> Job item
Lay out the lines starting at the one containing "Image resolution: width=1143" and ending at the one containing "eyedropper-icon is located" as a Markdown table with the columns No. and Line, skipping blank lines. Leave the pictures out.

> Exercise data
- Opening Delimiter -
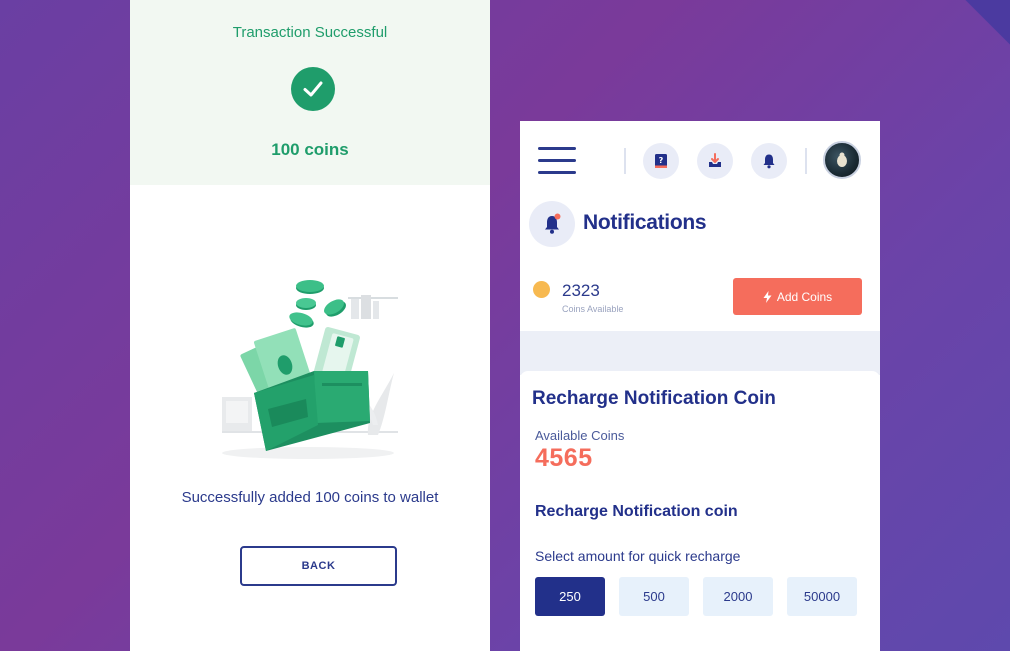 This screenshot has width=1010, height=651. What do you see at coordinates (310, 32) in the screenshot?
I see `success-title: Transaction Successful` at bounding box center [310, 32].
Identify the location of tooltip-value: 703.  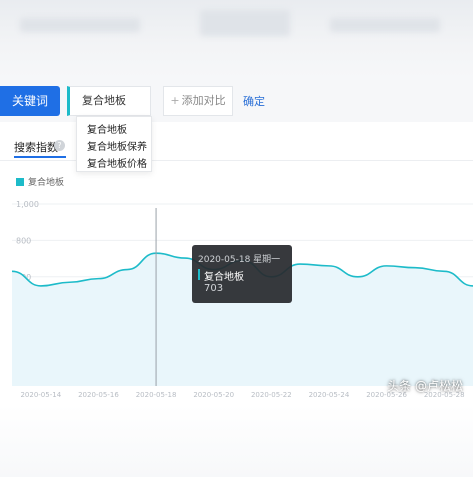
- Closing Delimiter -
- Opening Delimiter -
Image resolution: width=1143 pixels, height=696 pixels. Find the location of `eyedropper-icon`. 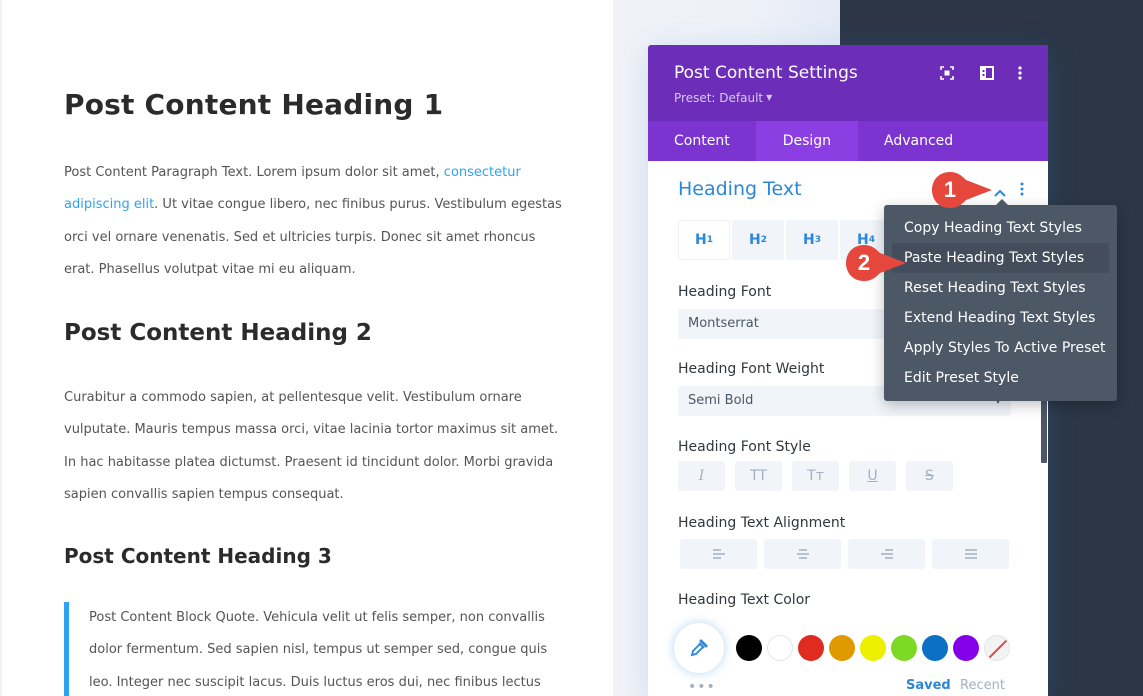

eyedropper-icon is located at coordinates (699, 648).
- Closing Delimiter -
- Opening Delimiter -
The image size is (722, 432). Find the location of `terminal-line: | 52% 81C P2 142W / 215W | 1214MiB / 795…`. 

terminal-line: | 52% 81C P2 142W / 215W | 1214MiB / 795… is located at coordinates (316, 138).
- Closing Delimiter -
> Exercise response
| No. | Line |
|---|---|
| 1 | Image resolution: width=1143 pixels, height=696 pixels. Find the location of `eyedropper-icon`.  |
| 2 | eyedropper-icon is located at coordinates (699, 648). |